=== DATA ===

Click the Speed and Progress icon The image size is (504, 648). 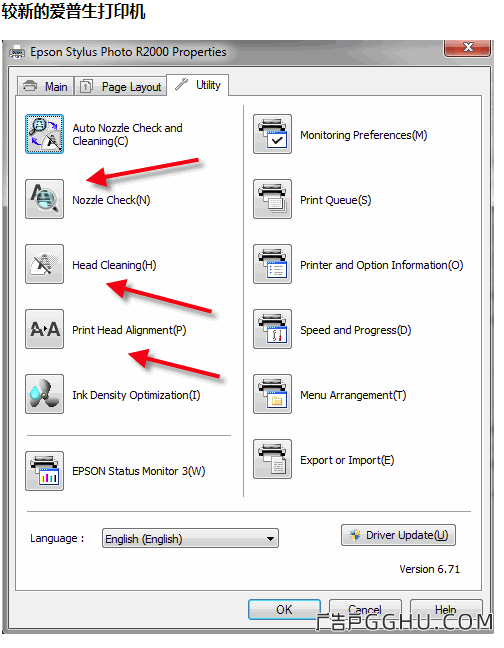click(272, 329)
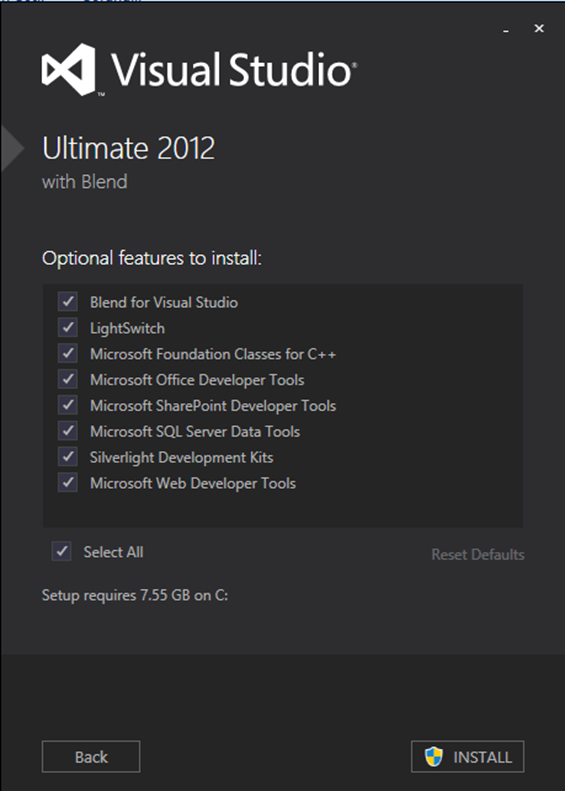Start setup with the INSTALL button
The height and width of the screenshot is (791, 565).
tap(468, 757)
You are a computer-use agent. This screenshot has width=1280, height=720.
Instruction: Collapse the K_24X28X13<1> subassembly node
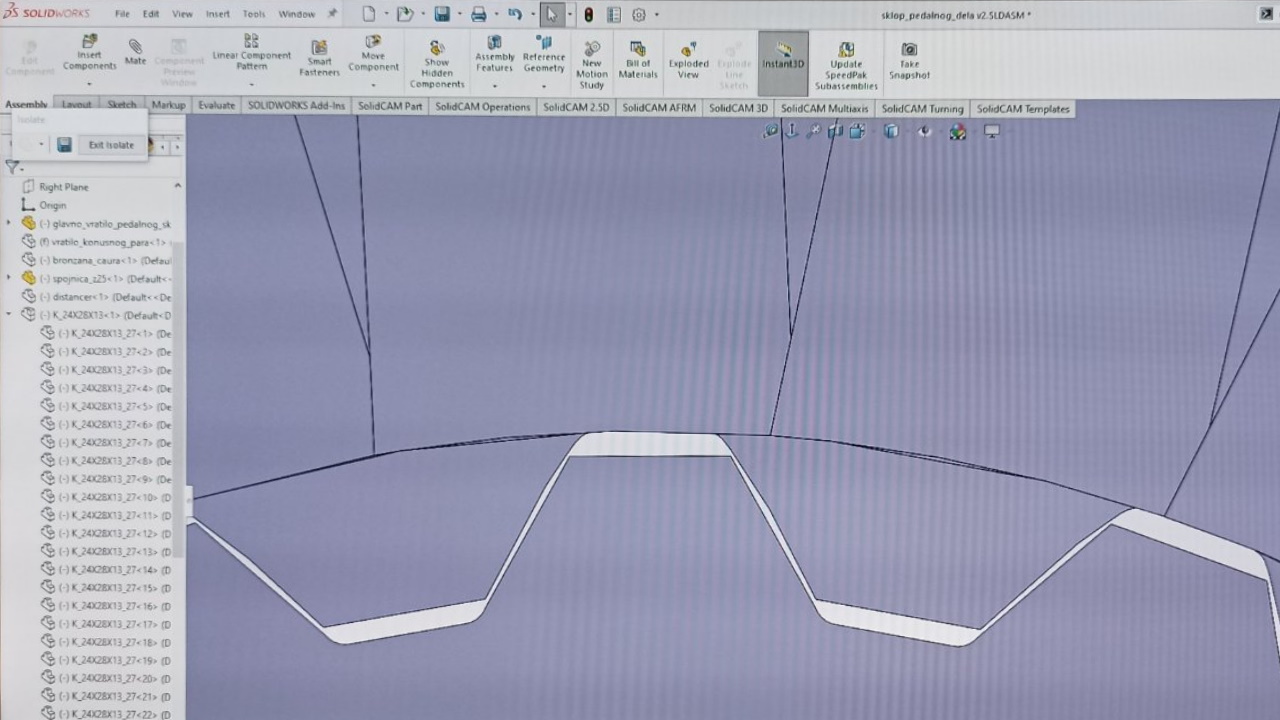pyautogui.click(x=9, y=315)
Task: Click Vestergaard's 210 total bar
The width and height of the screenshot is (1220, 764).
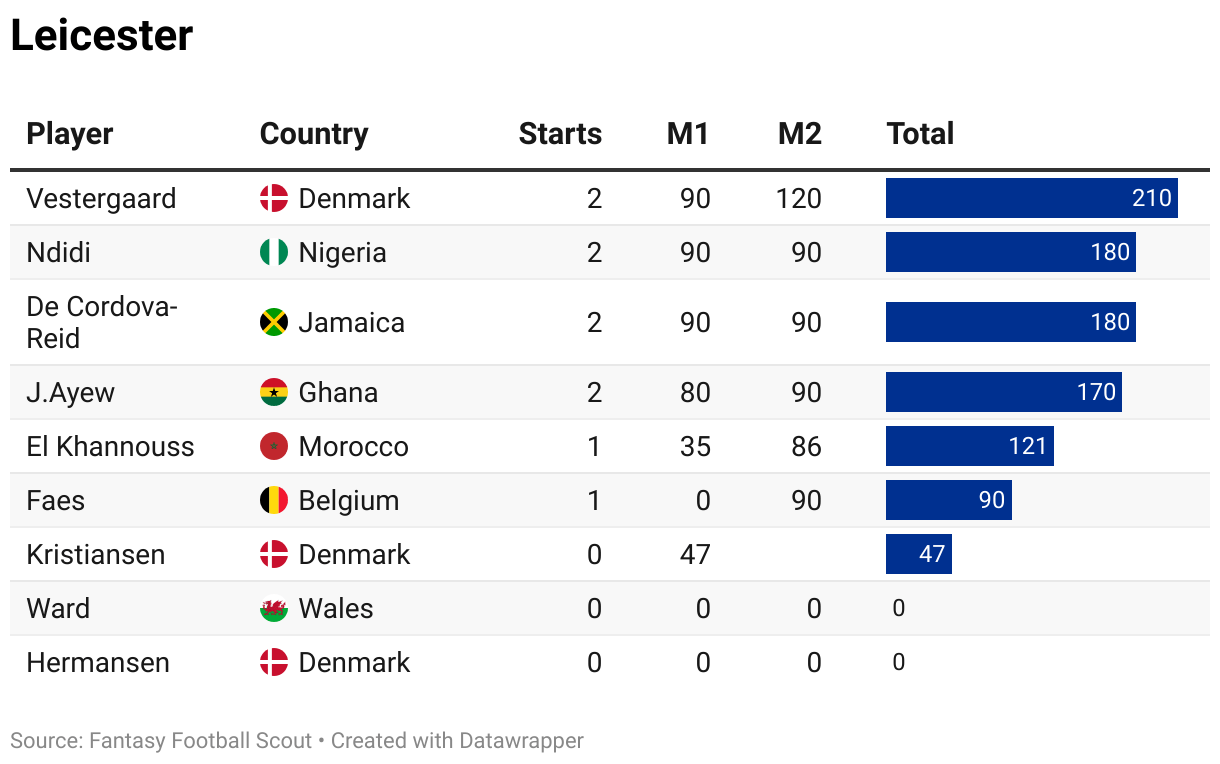Action: coord(1031,198)
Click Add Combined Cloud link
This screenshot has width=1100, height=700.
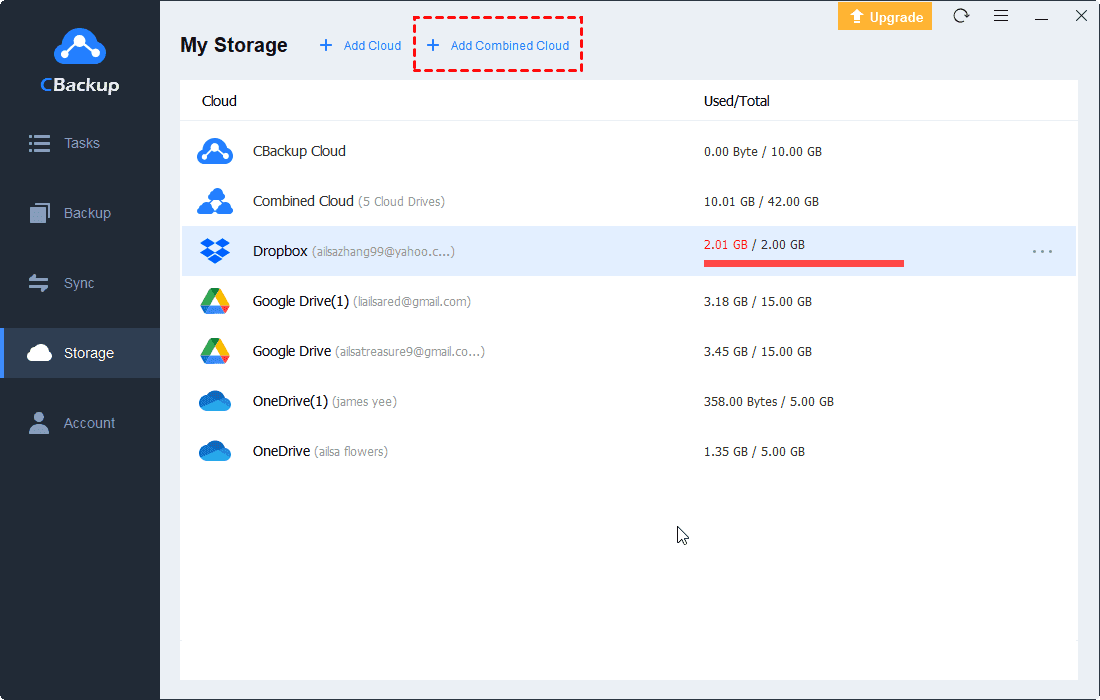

===

# [TASK PROMPT]
Copy every line of the data where "This" is found.

# [WRITTEN SOLUTION]
You are a computer-use agent. This screenshot has width=1280, height=720.
This screenshot has width=1100, height=700.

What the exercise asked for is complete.